§ **PASSAGE SHOWN**
»»
Moody's Investors Service has today assigned first-time ratings to Access Bank Plc (Access): Ba3/Not Prime Local and Foreign Currency Issuer Ratings; Ba3/Not Prime Local Currency Deposit Ratings and a B1/Not Prime Foreign Currency Deposit Rating, and a b2 Baseline Credit Assessment (BCA). The outlook on all the ratings is stable. Moody's also assigned a Counterparty Risk Assessment (CRA) of Ba3(cr)/Not Prime(cr).
"Access Bank's b2 standalone profile reflects (1) solid asset quality metrics, underpinned by tangible improvements in loan underwriting standards and risk management in recent years; (2) robust capital and liquidity buffers, supported by sustainable internal capital generation; and (3) a stable liability structure predominantly funded with deposits. These strengths are balanced against (1) Nigeria's challenging operating environment, which takes into account the strong growth potential of the system and institutional and structural weaknesses; (2) concentration risks on the bank's books, including to the oil and gas industry, and (3) the high loan growth recorded by the bank in recent years. While these factors pose the risk of asset quality volatility through a full economic cycle, we believe Access is very well positioned to weather such challenges and, therefore, we expect its standalone credit profile to remain resilient.
««
§ **THE EXERCISE**
Reproduce the Access Bank rating text word for word, starting at "Moody's Investors Service" and ending at "of Ba3(cr)/Not Prime(cr).". The material that comes next stands apart from the Access Bank rating text.

§ **Data items**
»»
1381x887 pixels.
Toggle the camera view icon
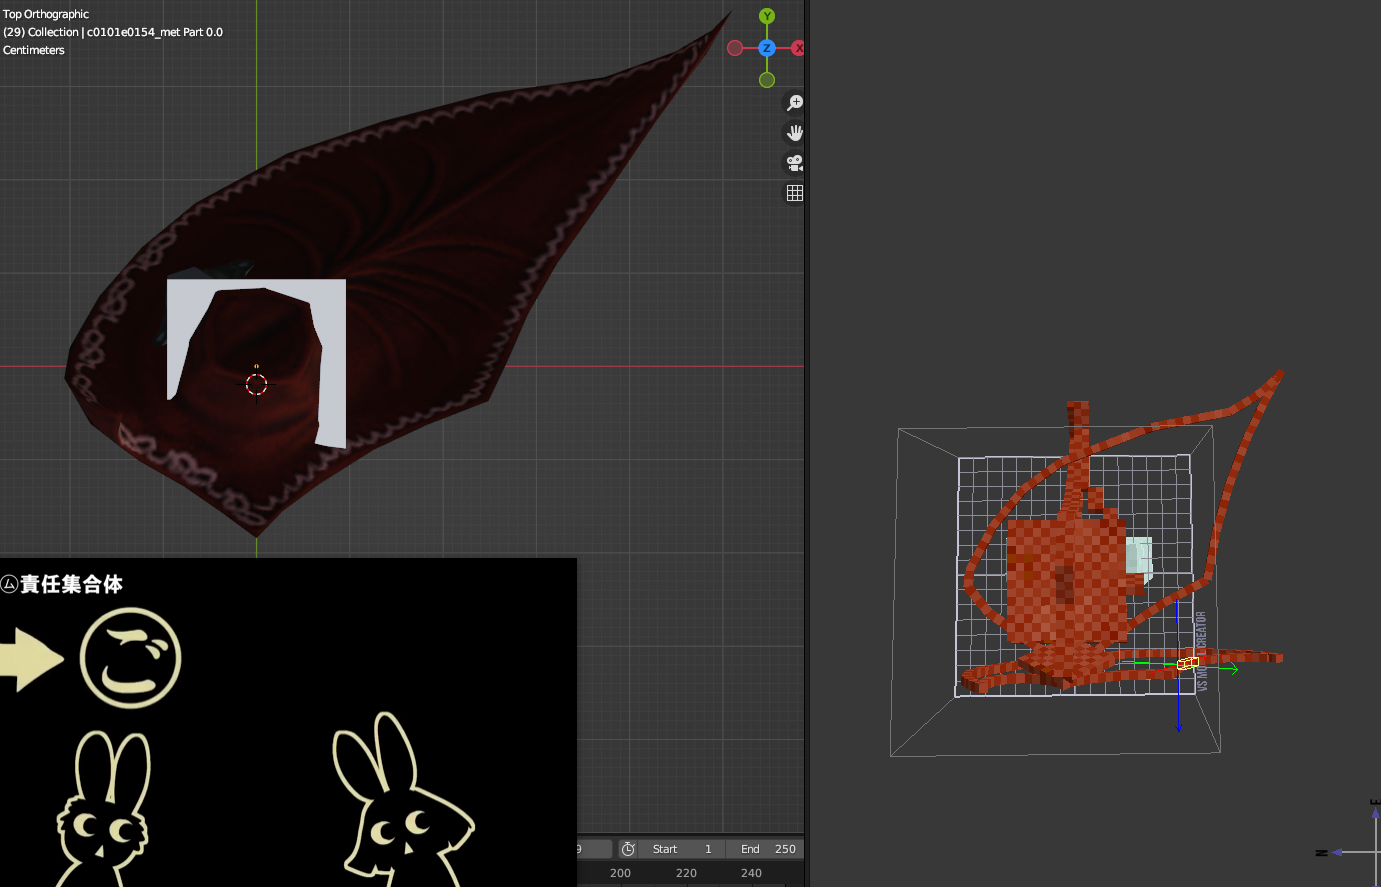point(795,163)
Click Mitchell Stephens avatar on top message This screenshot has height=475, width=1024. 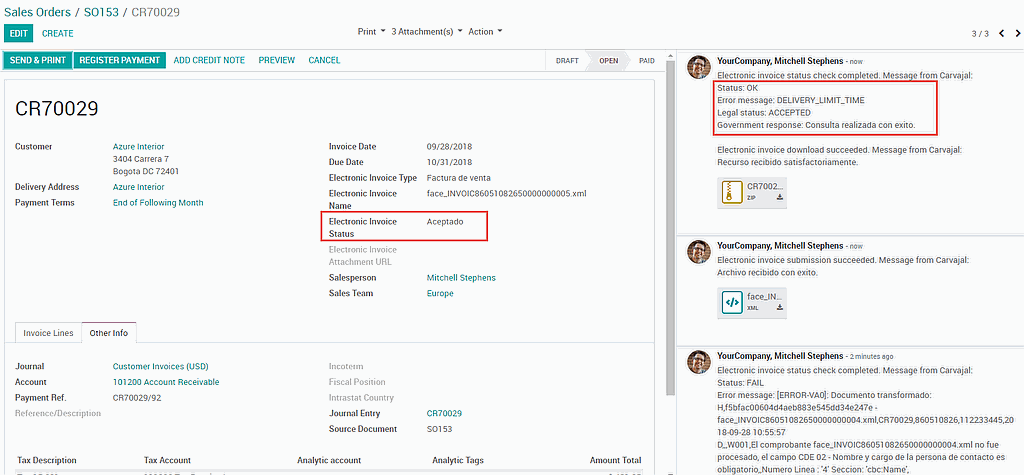click(700, 68)
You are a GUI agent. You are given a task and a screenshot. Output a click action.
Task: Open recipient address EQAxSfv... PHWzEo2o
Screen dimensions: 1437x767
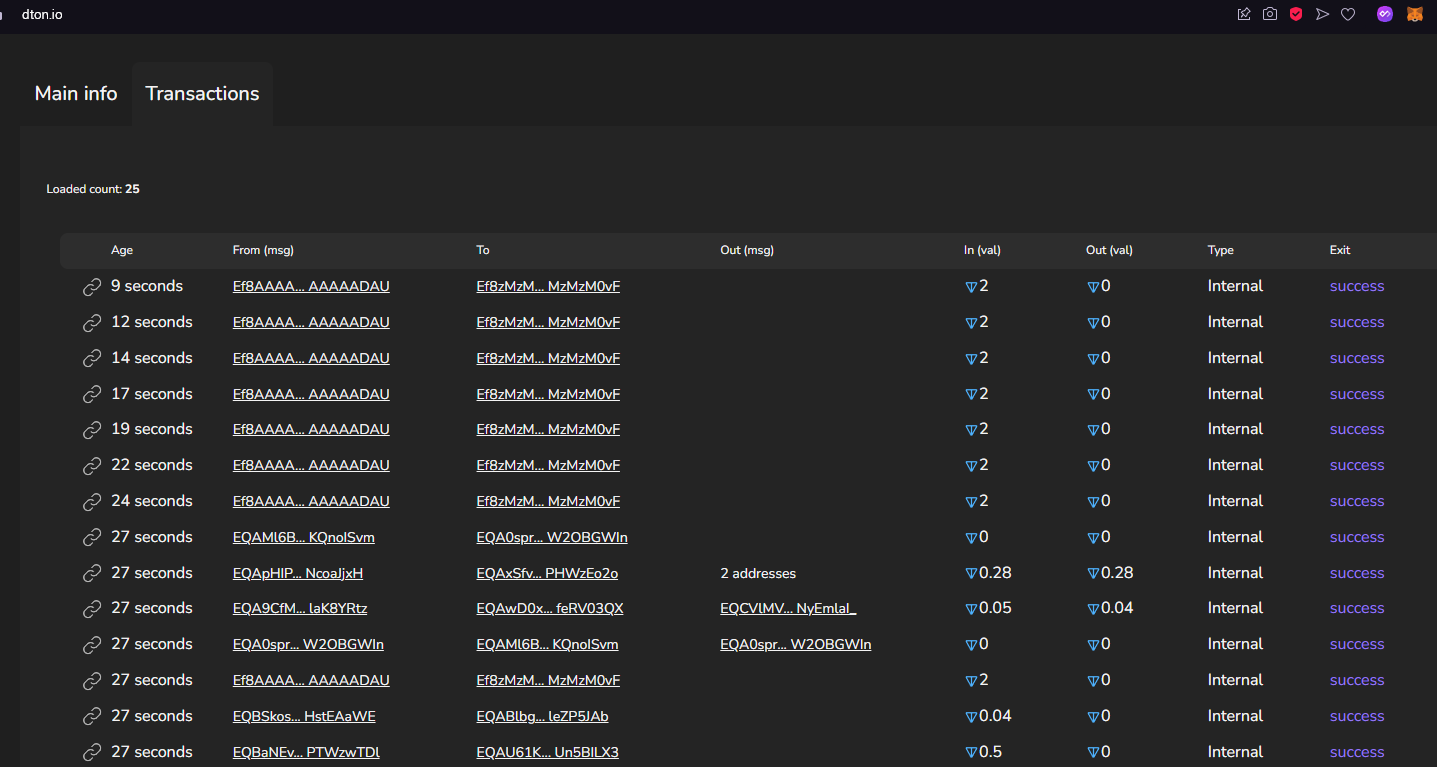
««
§ **OUTPUT**
Moody's Investors Service has today assigned first-time ratings to Access Bank Plc (Access): Ba3/Not Prime Local and Foreign Currency Issuer Ratings; Ba3/Not Prime Local Currency Deposit Ratings and a B1/Not Prime Foreign Currency Deposit Rating, and a b2 Baseline Credit Assessment (BCA). The outlook on all the ratings is stable. Moody's also assigned a Counterparty Risk Assessment (CRA) of Ba3(cr)/Not Prime(cr).